How to integrate Databricks with Snowflake-managed Iceberg Tables

Iceberg from DALL-E-2

Disclaimer: I am a Senior Solution Architect at Snowflake with 16 years of data strategy, architecture, and engineering experience. The views expressed here are mine alone and do not necessarily reflect the views of my current, former, or future employers.

You can also watch this in a demo on YouTube: https://www.youtube.com/watch?v=lIavIiBBvV8

There is a lot of discussion about table formats within the Big Data/Analytics ecosystem. Instead of focusing on the "why" of Open vs. Closed or Delta vs. Iceberg, which there will be continued debate on, this post focuses on the "how" of using Snowflake-managed Iceberg tables within Databricks. If you want to read more about why Iceberg, here is a blog comparing the differences among Delta, Iceberg, and Hudi formats.

There have also been multiple Iceberg product announcements from Snowflake and Databricks this year. Snowflake's public preview and Databrick's Uniform, which adds a layer of Iceberg metadata on top of Delta tables, were both announced. The Uniform pattern allows other engines to read Iceberg metadata generated on top of Delta, but Uniform doesn't allow Databricks to read Iceberg. I then came across an excellent blog from Steve Baldwin on how to use Iceberg inside Databricks. Why not extend this to Snowflake-managed Iceberg?
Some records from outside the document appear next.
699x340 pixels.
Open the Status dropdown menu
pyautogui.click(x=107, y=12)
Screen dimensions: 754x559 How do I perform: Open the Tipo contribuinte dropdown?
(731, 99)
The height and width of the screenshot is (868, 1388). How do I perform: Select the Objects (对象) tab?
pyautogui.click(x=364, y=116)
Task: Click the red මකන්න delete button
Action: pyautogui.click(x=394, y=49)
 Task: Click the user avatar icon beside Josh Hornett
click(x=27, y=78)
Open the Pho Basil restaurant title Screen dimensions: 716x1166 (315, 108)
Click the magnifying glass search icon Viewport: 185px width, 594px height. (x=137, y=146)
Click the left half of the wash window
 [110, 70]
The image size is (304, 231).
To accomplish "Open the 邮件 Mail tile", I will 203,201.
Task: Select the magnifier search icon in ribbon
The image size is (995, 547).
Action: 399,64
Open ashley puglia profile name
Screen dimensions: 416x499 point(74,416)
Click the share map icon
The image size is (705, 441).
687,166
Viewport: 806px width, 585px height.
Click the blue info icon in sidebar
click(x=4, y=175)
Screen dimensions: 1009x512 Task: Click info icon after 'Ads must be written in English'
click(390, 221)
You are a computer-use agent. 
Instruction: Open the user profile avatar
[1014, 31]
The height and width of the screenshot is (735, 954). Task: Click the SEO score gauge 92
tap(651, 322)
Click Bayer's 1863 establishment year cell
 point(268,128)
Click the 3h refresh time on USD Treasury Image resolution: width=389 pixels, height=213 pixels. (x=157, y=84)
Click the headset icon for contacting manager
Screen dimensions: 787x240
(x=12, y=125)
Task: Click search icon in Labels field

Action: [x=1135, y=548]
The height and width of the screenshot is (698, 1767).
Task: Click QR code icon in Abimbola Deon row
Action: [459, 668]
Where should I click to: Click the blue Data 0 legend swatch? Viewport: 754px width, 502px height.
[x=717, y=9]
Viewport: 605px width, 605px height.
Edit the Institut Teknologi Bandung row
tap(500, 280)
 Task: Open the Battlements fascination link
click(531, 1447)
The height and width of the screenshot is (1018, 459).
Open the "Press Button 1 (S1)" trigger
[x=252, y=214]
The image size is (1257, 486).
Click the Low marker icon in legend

If you are interested in reading more about Automating Metadata with Externally Managed Iceberg Tables in Snowflake, check out my other blog:

Snowflake Public Preview — December 2023

As of this publication, Snowflake has made Iceberg Tables publically available (Public Preview). This means you can use CSP cloud storage (AWS, Azure, GCP) to store Iceberg data while gaining the performance and other benefits of Snowflake (e.g., security, governance, sharing.) You can read more about Snowflake's strategy of unifying Iceberg Tables, but in summary, there are two catalog configurations for an Iceberg Table:

  • Snowflake-managed — Snowflake can read/write with performance on par with Snowflake's native table format. The Iceberg catalog is managed by Snowflake and is made available to other compute engines via an open-source SDK.
  • Externally-managed — Snowflake can read Iceberg tables created by other engines (e.g., Spark). This approach is similar to external tables but is much more performant (>2x, as stated in the blog above.) The catalog is managed externally with Glue or Object Storage, with which Snowflake can integrate.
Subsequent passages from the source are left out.